**Extract to read**
******************************
Michael, 'latest_package_diff' implies 'the newest' but as you say
uploads could be made that mean its not the latest diff after all.

I haven't looked closely yet, but it seems to me that when you
generate a diff you know the versions you generated it against, and
you should store those, then it *is* a package_diff, not a 'latest_'
one, and we can query easily to see if it is or isn't the latest one.

Revision history for this message
Michael Nelson (michael.nelson) wrote :

Hi Robert,

Yes, those versions are stored with the PackageDiff object itself, but do you mean that we should store the exact versions additionally with this DistroSeriesDifference? We were doing that originally, but I'd switched to store simply the source package name as a view displaying these records would need to check and update them anyway, so it I thought it saner to have properties on the model that lookup the latest published version (cheap when we already know *which* packages have differences). Here's the email msg where I brought this up:

https://lists.launchpad.net/launchpad-dev/msg04454.html

And yep, I was using 'latest' in the sense that it is the most recently generated package diff, and irrespective of the above, we could rename this simply to package_diff and automatically remove it when it no longer matches the current published versions - I'd not thought of that.
******************************
**Data extract**
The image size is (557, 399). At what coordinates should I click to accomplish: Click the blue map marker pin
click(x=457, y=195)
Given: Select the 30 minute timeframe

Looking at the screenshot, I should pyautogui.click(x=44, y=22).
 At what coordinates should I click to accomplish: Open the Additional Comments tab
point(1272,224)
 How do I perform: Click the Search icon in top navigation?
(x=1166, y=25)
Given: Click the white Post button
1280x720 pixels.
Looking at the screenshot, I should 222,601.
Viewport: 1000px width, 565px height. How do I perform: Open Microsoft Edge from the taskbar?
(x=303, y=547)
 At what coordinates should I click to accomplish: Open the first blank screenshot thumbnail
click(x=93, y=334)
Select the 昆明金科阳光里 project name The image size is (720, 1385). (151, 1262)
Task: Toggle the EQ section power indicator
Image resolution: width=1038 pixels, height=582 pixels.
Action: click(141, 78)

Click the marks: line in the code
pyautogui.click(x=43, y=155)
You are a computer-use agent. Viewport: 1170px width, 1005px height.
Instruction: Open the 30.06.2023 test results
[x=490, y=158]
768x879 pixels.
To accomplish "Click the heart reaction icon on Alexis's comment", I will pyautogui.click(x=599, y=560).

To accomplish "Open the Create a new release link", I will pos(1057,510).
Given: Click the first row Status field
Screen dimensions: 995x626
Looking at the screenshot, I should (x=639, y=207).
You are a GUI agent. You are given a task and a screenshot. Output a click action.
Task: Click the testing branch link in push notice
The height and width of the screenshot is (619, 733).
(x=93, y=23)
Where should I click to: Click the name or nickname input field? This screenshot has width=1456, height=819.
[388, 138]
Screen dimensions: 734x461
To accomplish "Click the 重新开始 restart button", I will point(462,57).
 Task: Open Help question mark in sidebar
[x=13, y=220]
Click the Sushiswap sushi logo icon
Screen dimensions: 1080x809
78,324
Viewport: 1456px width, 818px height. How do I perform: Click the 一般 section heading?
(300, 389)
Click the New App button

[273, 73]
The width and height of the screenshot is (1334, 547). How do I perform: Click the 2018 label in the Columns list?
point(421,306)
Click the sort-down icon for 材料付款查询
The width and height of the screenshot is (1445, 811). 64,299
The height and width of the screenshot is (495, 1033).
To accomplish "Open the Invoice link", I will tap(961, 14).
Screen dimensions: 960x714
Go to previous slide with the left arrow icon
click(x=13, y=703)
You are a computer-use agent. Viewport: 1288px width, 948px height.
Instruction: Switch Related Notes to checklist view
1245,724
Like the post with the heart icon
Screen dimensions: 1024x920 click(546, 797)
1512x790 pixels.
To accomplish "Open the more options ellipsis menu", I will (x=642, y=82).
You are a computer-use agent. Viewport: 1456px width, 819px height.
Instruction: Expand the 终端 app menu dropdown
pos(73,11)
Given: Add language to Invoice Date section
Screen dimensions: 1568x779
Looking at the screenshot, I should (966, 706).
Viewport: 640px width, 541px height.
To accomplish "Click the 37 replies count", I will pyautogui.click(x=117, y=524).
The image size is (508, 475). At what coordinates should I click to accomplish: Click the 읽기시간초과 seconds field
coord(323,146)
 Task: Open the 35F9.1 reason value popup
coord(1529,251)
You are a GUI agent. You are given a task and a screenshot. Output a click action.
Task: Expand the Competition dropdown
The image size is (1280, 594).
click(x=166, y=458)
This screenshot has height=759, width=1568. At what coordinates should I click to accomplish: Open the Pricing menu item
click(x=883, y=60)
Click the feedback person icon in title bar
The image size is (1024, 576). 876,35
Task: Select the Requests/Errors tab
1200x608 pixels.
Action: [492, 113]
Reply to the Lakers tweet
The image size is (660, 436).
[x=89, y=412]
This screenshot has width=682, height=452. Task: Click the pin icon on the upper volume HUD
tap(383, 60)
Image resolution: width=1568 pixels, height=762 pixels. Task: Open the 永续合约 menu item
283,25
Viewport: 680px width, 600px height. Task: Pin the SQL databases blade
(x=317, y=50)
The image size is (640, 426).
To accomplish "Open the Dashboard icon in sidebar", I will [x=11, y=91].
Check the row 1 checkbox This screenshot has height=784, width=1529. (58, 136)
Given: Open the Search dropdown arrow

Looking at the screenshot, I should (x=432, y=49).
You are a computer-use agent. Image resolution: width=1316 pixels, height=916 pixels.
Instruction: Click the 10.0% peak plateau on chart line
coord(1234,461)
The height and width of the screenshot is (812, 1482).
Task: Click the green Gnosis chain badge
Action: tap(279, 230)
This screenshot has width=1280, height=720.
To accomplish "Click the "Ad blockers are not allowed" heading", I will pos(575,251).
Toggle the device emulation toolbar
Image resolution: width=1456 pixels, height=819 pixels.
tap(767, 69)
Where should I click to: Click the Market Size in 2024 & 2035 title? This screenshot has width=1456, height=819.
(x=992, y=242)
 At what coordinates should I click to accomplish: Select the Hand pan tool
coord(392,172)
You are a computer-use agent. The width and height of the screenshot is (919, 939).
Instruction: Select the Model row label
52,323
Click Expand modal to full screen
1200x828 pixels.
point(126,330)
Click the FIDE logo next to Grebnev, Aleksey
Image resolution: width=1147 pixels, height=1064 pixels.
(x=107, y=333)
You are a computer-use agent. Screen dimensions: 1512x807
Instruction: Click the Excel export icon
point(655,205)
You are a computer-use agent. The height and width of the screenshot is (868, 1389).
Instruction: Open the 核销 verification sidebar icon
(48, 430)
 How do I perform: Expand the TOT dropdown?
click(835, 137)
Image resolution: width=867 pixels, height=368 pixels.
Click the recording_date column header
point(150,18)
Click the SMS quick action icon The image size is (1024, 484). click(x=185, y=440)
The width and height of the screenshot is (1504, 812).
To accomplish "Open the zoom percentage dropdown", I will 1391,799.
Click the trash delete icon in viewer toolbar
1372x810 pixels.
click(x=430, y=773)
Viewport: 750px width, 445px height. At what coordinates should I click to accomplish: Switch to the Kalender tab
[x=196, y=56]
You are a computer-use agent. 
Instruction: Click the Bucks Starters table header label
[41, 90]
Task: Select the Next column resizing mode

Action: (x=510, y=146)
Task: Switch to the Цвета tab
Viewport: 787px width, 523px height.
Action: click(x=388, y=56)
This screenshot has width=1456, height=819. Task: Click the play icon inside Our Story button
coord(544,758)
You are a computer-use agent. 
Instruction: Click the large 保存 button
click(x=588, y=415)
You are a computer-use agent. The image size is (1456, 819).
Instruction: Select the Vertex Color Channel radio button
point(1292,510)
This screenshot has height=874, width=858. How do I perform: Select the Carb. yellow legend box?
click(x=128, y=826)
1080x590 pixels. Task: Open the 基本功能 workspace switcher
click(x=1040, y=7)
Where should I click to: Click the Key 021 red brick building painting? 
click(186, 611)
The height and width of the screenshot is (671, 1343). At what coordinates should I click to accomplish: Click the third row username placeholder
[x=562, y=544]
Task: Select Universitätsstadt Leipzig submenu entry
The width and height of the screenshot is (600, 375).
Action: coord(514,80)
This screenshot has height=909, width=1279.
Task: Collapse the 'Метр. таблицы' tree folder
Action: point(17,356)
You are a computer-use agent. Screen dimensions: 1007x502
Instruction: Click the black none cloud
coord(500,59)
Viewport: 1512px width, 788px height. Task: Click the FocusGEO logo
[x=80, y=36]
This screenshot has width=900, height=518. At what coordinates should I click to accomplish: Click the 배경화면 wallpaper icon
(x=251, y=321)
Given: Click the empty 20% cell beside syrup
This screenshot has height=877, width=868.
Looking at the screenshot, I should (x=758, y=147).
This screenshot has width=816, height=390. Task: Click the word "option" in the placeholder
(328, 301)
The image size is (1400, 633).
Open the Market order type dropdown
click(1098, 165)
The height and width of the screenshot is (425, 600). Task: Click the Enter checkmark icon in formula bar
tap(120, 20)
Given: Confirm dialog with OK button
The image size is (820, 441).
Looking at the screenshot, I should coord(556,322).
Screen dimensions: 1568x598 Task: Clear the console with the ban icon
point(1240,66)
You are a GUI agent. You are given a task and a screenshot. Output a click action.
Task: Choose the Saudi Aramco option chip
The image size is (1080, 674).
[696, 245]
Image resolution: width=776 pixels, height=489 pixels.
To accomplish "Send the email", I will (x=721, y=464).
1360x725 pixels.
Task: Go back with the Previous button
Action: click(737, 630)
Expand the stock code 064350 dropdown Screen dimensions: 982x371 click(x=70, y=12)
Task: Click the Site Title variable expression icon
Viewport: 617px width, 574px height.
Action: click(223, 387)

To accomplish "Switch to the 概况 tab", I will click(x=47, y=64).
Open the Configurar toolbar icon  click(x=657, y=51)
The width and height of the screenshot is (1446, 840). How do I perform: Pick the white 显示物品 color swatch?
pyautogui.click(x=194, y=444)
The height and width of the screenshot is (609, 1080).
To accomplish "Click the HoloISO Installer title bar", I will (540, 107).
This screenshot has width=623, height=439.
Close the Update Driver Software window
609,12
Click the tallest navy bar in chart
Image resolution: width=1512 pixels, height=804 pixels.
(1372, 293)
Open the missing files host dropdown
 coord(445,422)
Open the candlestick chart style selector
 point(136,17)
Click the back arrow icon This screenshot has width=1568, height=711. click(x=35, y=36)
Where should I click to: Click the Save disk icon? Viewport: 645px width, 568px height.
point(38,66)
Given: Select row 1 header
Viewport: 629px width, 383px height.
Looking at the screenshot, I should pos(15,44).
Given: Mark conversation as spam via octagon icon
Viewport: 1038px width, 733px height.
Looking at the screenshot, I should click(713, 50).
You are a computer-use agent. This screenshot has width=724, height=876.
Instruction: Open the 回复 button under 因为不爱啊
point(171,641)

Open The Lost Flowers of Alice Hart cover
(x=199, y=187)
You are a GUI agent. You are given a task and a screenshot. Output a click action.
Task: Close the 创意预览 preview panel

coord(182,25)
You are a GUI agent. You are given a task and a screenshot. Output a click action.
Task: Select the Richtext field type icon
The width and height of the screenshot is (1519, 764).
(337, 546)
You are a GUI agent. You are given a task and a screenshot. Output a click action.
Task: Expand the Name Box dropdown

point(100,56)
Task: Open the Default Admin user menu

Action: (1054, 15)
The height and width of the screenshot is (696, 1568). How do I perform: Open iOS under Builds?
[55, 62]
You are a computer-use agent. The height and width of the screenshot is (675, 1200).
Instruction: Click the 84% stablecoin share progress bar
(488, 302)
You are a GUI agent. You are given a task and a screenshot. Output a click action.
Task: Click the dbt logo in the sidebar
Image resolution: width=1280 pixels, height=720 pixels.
******************************
**Your objective**
Extract the stretch of the package diff discussion from "And yep, I was" through "thought of that." and reproduce it word for word.

**Task answer**
And yep, I was using 'latest' in the sense that it is the most recently generated package diff, and irrespective of the above, we could rename this simply to package_diff and automatically remove it when it no longer matches the current published versions - I'd not thought of that.